Ohashi, H. and Sakai, T. (2018). Leucokinin signaling regulates hunger-driven reduction of behavioral responses to noxious heat in Drosophila. Biochem Biophys Res Commun 499(2): 221-226. PubMed ID: 29559237
Summary:
In the fruitfly Drosophila melanogaster, hunger has a significant impact on its sensory systems and brain functions, and consequently modifies related behaviors. However, it remains unclarified whether hunger affects nociceptive behavioral responses to heat stimuli. This study shows that food deprivation reduces responses to noxious heat in wild-type flies. The neuropeptide Leucokinin (Lk) and its receptor (Lkr) are essential for the reduction of responses to noxious heat. Temporal silencing of Lk-expressing neurons and a knockout mutation of Lkr generated using the CRISPR/Cas9 system inhibited the reduction of responses to noxious heat. Thus, these results reveal that hunger induces reduction of responses to noxious heat through the Lk/Lkr signaling pathway in Drosophila.
Lam, A., Karekar, P., Shah, K., Hariharan, G., Fleyshman, M., Kaur, H., Singh, H. and Gururaja Rao, S. (2018). Drosophila voltage-gated calcium channel alpha1-subunits regulate cardiac function in the aging heart. Sci Rep 8(1): 6910. PubMed ID: 29720608
Summary:
This study has carried out a paraquat (PQ) screen in Drosophila to identify ion channels regulating the ROS handling and survival in Drosophila melanogaster. The screen has revealed that alpha1-subunits (D-type, T-type, and cacophony) of voltage-gated calcium channels (VGCCs) handle PQ-mediated ROS stress differentially in a gender-based manner. Since ROS are also involved in determining the lifespan, this study discovered that the absence of T-type and cacophony decreased the lifespan while the absence of D-type maintained a similar lifespan to that of the wild-type strain. VGCCs are also responsible for electrical signaling in cardiac cells. The cardiac function of each mutant was evaluated through optical coherence tomography (OCT), which revealed that alpha1-subunits of VGCCs are essential in maintaining cardiac rhythmicity and cardiac function in an age-dependent manner. These results establish specific roles of alpha1-subunits of VGCCs in the functioning of the aging heart.
Lirakis, M., Dolezal, M. and Schlotterer, C. (2018). Redefining reproductive dormancy in Drosophila as a general stress response to cold temperatures. J Insect Physiol 107: 175-185. PubMed ID: 29649483
Summary:
Organisms regularly encounter unfavorable conditions and the genetic adaptations facilitating survival have been of long-standing interest to evolutionary biologists. Despite dormancy being a well-studied adaptation to facilitate overwintering, there is still considerable controversy about the distribution of dormancy among natural populations and between species in Drosophila. The current definition of dormancy as developmental arrest of oogenesis at the previtellogenic stage (stage 7) distinguishes dormancy from general stress related block of oogenesis at early vitellogenic stages (stages 8 - 9).
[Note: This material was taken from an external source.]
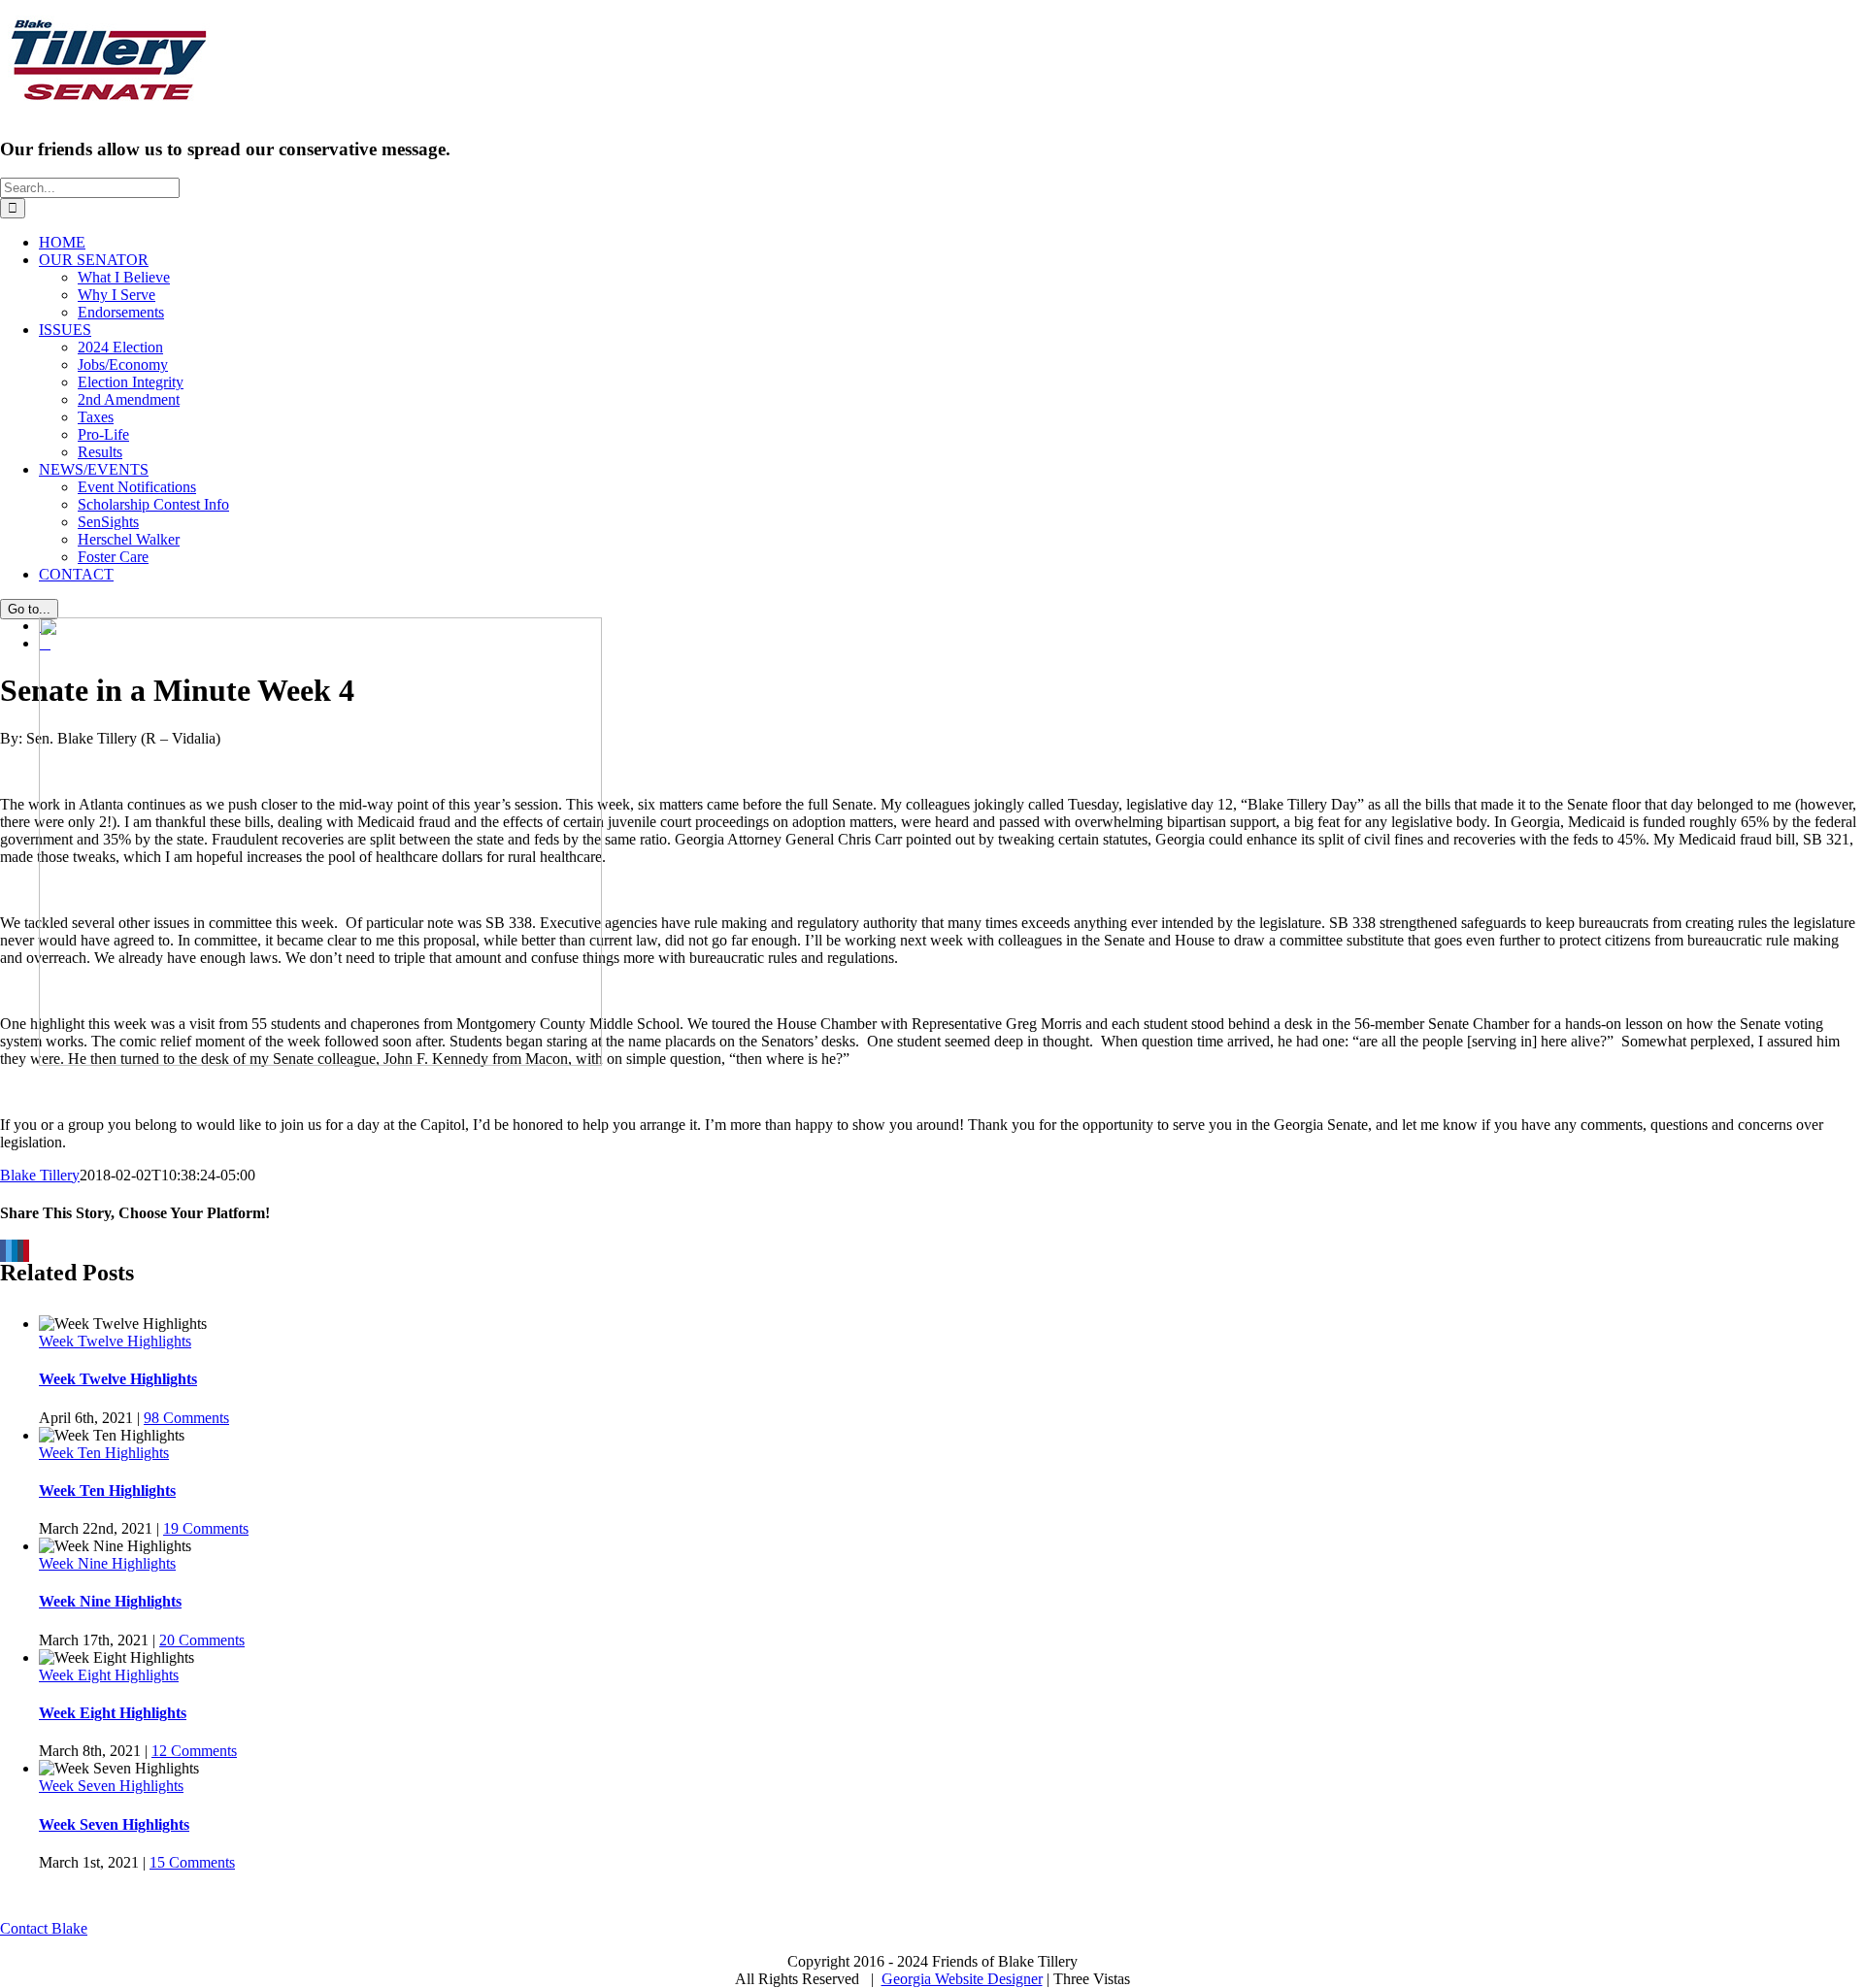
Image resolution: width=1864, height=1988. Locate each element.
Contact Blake (43, 1928)
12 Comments (194, 1750)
In an attempt to resolve this, reproductive dormancy in D. melanogaster and D. simulans was scrutinized. WDormancy shows the same hallmarks of arrest of oogenesis at stage 9, as described for other stressors and propose a new classification for dormancy. Applying this modified classification, this study showed that both species express dormancy in cosmopolitan and African populations, further supporting that dormancy uses an ancestral pathway induced by environmental stress. While significant differences were found between individuals and the two Drosophila species in their sensitivity to cold temperature stress, it is also noted that extreme temperature stress (8 degrees C) resulted in very strong dormancy incidence, which strongly reduced the differences seen at less extreme temperatures. It is concluded that dormancy in Drosophila should not be considered a special trait, but is better understood as a generic stress response occurring at low temperatures.
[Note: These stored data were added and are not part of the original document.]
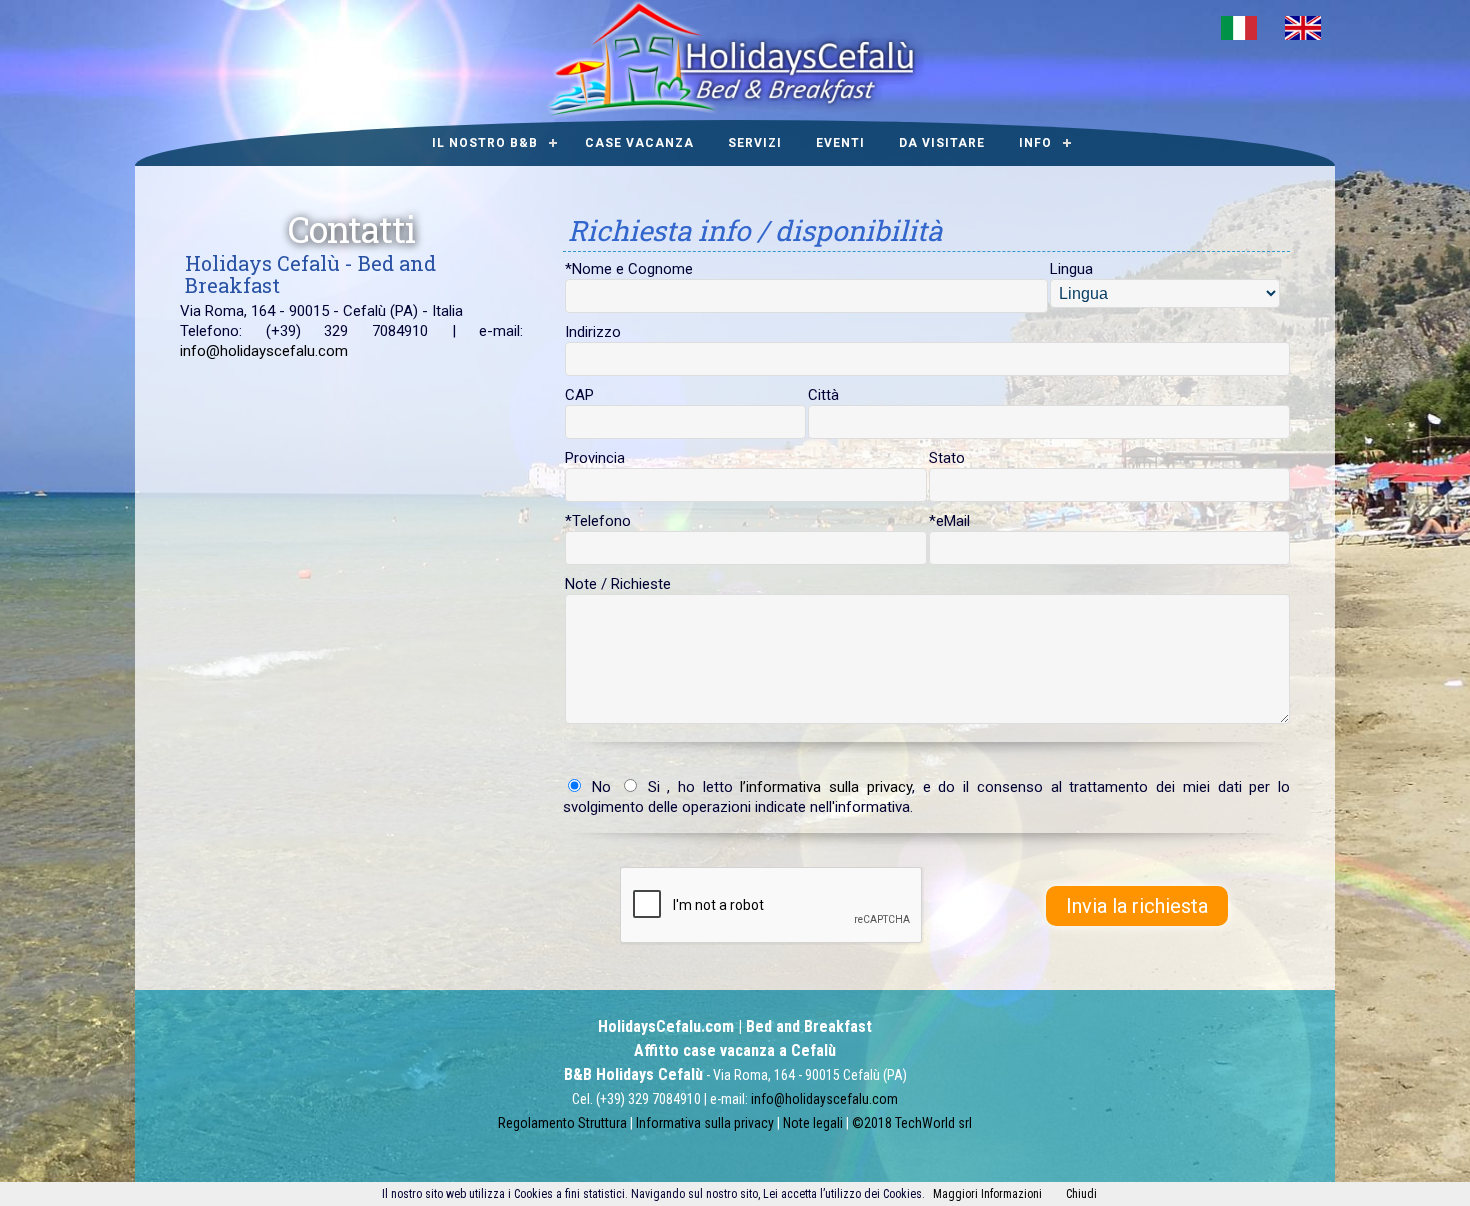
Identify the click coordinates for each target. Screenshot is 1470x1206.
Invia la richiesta (1137, 906)
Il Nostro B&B (485, 143)
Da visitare (942, 143)
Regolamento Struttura (562, 1123)
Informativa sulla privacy (706, 1123)
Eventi (840, 143)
Liang, Y., Liu, C., Lu, M., Dong, Q., Wang, Z., Wang, Z., Xiong, W., Zhang, N., Zhou, J., Liu, Q., Wang, X. and Wang, Z. (2018). Calorie restriction is the most reasonable anti-ageing intervention: a meta-analysis of survival curves. Sci Rep 8(1): 5779. PubMed ID: 29636552
Summary:
Despite technological advances, the survival records from longevity experiments remain the most indispensable tool in ageing-related research. A variety of interventions, including medications, genetic manipulations and calorie restriction (CR), have been demonstrated to extend the lifespan of several species. Surprisingly, few systematic studies have investigated the differences among these anti-ageing strategies using survival data. This study conductd a comprehensive and comparative meta-analysis of numerous published studies on Caenorhabditis elegans and Drosophila. CR and genetic manipulations were found to be generally more effective than medications at extending the total lifespan in both models, and CR can improve the ageing pattern of C. elegans. The survival variation for different anti-ageing medications was examined and determined that hypoglycaemic agents and antioxidants are advantageous despite only moderately increasing the overall lifespan; therefore, these two types of medications are promising CR mimetics. Analysis of genetic manipulations also indicated that the genes or pathways that extend lifespan in a healthier pattern are associated with CR. These results suggest that CR or CR mimetics may be the most reasonable and potentially beneficial anti-ageing strategy.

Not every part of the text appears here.